See a Strawberry Moon, 5 Planets at Once, a Meteor Shower, and More Astro Events This Month

June kicks off an exciting summer of cosmic sights in the Northern Hemisphere. Here's how to make the most of it.

Strawberry Moon in New York City
A Strawberry Moon above the New York City skyline in 2021. . Photo: Gary Hershorn/Getty Images

Even though May's lunar eclipse brought stargazers out in force, June's action-packed roster of celestial events promises to keep those eyes on the sky.

This month's nighttime spectacles run the gamut from a dazzling supermoon, when the month's at its brightest, and visibility of not one but five planets at once.

Ready to get stargazing? As always, you'll enjoy the best nightscapes in an area with limited light pollution, such as a certified Dark Sky Place or one of our favorite national parks for stargazing.

Bookmark these five celestial events for a month of cosmic sightseeing.

June 14: Strawberry Moon

It's supermoon season in the Northern Hemisphere, and what better way to celebrate than a full strawberry moon on June 14? Now, the term strawberry moon has nothing to do with the actual look or hue of the moon. According to the Old Farmer's Almanac, indigenous communities used this name for the June moon because it coincided with strawberry harvests in parts of North America.

The fact that it's a supermoon, when the full moon appears slightly larger than its annual mean size, does mean it will look more vibrant — particularly when the moon reaches its peak size around 7:50 a.m. ET, according to astrophotography app Photo Pills. At that time, the moon will be at its closest point to Earth: a quick 222,664 miles away (that's roughly nine times around Earth via the equator).

June 16: Mercury's Greatest Western Elongation

See the planet Mercury in a new light as it nears its point of greatest western elongation (the largest point of separation from the sun) on June 16. For much of the year, Mercury orbits closer to the sun than Earth, according to Photo Pills. The sun overpowers this small planet, making it faded and tough to see. By June 10, Mercury will appear brighter; it reaches the brightness climax — the point of greatest western elongation — on June 16.

June 21: Summer Solstice

While the summer solstice isn't necessarily a cosmic event, it is the longest day of the year, marking the first astronomical day of summer in the Northern Hemisphere (and the shortest in the Southern Hemisphere), according to the Old Farmer's Almanac.

Cultural and celestial solstice celebrations abound. Some of the best places to enjoy the solstice include Anchorage, Alaska, home of the Summer Solstice Festival; Ottawa, Canada, which hosts the annual Summer Solstice Indigenous Festival; and England's Stonehenge, where the sun rises behind the heel stone in near-perfect alignment.

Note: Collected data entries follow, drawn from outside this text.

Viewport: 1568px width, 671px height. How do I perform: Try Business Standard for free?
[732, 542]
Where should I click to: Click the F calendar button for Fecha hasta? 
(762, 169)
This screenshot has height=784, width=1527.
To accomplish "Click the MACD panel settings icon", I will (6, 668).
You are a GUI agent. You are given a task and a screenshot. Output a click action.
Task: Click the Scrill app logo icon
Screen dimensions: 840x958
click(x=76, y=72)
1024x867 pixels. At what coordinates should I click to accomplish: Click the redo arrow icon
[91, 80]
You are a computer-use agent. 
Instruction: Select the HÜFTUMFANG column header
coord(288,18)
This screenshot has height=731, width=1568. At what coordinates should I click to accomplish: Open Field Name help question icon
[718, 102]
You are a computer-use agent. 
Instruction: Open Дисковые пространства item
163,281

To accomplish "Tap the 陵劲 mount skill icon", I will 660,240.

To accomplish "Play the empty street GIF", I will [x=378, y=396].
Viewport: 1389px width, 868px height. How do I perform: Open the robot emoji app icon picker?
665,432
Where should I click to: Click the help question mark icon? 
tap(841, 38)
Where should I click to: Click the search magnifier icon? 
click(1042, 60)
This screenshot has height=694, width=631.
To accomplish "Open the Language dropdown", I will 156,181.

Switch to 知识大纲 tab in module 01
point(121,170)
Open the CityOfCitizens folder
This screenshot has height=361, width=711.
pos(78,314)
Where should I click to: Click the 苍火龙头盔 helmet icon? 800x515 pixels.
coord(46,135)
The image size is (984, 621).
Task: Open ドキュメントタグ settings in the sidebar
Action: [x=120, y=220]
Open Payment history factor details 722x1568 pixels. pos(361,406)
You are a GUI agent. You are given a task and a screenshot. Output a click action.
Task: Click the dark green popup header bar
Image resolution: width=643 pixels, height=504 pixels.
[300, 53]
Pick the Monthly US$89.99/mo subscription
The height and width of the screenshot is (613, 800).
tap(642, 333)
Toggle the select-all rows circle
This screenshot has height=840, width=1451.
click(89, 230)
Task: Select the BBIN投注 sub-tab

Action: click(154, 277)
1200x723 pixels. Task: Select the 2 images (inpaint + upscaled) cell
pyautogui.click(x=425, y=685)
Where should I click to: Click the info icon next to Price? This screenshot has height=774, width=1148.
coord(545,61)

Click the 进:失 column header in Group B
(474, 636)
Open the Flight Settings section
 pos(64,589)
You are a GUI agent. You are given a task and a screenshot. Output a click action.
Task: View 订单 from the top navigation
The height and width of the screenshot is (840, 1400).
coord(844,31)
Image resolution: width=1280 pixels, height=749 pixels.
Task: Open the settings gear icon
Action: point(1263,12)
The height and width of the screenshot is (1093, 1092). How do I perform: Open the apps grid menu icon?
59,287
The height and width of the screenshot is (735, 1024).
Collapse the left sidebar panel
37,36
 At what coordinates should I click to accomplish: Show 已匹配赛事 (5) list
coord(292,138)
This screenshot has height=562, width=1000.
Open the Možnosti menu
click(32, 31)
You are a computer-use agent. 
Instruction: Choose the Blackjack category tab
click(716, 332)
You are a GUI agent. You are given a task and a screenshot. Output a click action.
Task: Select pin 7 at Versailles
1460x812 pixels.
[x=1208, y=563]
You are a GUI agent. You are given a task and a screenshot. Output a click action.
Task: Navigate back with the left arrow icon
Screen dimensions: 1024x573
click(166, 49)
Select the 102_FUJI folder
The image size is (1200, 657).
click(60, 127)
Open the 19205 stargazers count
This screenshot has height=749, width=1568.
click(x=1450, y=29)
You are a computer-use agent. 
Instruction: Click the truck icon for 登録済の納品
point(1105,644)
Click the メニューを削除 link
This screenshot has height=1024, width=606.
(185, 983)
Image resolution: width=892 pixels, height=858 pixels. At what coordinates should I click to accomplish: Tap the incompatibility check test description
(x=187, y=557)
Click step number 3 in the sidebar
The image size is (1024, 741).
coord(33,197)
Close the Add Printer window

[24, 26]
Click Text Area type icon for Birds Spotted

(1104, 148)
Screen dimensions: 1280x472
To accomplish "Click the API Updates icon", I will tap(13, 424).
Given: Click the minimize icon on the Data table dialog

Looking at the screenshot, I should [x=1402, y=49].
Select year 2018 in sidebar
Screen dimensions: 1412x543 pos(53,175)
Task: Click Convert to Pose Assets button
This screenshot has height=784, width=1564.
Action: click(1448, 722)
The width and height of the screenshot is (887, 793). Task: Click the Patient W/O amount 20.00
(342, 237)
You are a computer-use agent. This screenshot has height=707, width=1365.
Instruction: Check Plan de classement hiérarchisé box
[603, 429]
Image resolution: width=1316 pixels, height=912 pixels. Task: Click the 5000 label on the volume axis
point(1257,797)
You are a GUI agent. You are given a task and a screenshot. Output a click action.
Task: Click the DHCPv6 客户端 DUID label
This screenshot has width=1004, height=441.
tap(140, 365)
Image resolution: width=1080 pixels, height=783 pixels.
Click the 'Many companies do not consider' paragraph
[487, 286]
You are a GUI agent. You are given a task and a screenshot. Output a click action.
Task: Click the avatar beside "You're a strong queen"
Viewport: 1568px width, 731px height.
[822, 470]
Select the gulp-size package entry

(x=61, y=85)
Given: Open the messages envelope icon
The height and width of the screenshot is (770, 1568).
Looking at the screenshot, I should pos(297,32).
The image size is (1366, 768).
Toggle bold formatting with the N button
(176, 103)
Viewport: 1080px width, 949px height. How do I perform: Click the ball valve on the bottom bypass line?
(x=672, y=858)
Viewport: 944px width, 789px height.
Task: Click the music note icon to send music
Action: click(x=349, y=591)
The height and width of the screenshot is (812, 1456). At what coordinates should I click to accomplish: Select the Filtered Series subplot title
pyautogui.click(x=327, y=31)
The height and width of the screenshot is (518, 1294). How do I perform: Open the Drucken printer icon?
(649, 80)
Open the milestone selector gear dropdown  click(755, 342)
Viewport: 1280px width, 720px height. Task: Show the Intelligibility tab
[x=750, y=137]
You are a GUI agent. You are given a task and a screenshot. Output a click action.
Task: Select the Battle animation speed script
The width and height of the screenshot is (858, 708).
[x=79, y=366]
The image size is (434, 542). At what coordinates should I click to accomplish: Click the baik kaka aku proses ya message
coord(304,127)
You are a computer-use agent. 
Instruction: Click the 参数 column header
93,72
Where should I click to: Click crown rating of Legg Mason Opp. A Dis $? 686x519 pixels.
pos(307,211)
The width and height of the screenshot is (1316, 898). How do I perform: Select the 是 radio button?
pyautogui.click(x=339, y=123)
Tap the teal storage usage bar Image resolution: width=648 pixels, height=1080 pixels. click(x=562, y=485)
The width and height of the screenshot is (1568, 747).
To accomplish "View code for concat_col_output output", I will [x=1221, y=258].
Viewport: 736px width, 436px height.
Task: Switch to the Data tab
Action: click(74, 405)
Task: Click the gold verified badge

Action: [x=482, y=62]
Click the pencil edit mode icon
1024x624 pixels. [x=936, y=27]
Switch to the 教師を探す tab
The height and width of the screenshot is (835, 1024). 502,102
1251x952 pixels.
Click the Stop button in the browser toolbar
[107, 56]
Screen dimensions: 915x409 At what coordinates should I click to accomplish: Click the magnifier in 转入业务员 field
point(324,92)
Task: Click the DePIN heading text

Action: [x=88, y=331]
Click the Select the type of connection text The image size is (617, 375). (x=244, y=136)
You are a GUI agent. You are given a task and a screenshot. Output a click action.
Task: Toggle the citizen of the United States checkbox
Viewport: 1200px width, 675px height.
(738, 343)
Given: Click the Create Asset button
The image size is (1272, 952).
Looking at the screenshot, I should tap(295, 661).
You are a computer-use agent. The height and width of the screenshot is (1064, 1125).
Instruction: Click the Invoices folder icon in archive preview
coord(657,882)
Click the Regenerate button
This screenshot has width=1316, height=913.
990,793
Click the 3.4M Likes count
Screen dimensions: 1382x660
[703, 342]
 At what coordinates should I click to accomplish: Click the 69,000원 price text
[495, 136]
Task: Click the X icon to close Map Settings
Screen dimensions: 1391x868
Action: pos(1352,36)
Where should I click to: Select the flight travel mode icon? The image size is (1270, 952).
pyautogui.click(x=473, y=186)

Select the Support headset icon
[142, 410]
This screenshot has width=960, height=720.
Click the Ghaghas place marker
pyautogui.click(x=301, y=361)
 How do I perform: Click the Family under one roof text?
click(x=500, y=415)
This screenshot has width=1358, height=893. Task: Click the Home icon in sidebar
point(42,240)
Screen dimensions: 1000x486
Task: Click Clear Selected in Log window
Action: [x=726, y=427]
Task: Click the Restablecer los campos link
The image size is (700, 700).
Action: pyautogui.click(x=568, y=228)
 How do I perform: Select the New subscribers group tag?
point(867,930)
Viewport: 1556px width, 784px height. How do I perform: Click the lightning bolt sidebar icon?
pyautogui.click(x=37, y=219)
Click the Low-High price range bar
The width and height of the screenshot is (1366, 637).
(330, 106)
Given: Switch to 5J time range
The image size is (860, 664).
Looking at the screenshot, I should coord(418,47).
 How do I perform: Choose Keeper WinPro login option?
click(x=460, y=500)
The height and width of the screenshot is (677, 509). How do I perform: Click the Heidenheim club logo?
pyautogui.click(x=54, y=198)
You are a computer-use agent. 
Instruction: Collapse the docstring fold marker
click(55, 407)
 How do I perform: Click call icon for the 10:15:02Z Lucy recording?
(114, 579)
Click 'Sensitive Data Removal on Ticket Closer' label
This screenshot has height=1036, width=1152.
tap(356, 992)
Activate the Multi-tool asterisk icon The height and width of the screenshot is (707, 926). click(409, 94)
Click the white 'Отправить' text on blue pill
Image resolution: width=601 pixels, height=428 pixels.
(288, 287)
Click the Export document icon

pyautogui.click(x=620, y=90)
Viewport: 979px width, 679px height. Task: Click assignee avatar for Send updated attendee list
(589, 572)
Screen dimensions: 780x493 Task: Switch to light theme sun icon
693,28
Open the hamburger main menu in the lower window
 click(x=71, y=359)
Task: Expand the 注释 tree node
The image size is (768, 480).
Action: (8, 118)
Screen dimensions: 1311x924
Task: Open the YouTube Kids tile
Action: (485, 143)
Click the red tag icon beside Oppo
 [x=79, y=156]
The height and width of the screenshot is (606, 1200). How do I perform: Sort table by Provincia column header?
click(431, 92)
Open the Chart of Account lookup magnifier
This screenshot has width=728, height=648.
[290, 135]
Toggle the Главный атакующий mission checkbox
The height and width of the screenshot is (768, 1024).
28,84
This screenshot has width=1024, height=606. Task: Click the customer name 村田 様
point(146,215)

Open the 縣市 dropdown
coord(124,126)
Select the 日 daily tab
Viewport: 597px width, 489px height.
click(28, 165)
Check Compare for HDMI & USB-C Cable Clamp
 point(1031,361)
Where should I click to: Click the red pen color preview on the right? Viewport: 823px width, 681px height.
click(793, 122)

June 24: Alignment of Mercury, Venus, Mars, Jupiter, and Saturn

June's planetary lineup promises an out-of-this-world sight: Mercury, Venus, Mars, Jupiter, and Saturn will be aligned and visible around dawn all month, according to an NPR interview with Sky & Telescope's observing editor, Diana Hannikainen. Earthlings won't enjoy this action-packed view again until 2040, Hannikainen said.

By June 24, Mercury will become easier to spot above the horizon. A waning crescent moon that same night will be the cherry on top of the interstellar event. Grab those binoculars and get to your vantage point at least 30 minutes before the sun rises, Hannikainen told NPR. You'll need a clear view of the horizon out to the east to fully enjoy this show.

June 27: June Bootids Meteor Shower

Some summers, the June Bootids meteor shower fills the sky with hundreds of eye-popping meteors per hour. Most years it generates a weak handful of meteors per hour. If you're willing to test your luck, mark your calendar for June 27, when it tends to be the most active, according to space news outlet Spaceweather. To monitor for it, find the Bootes constellation, located left of the Little Dipper, either before dawn or after dusk.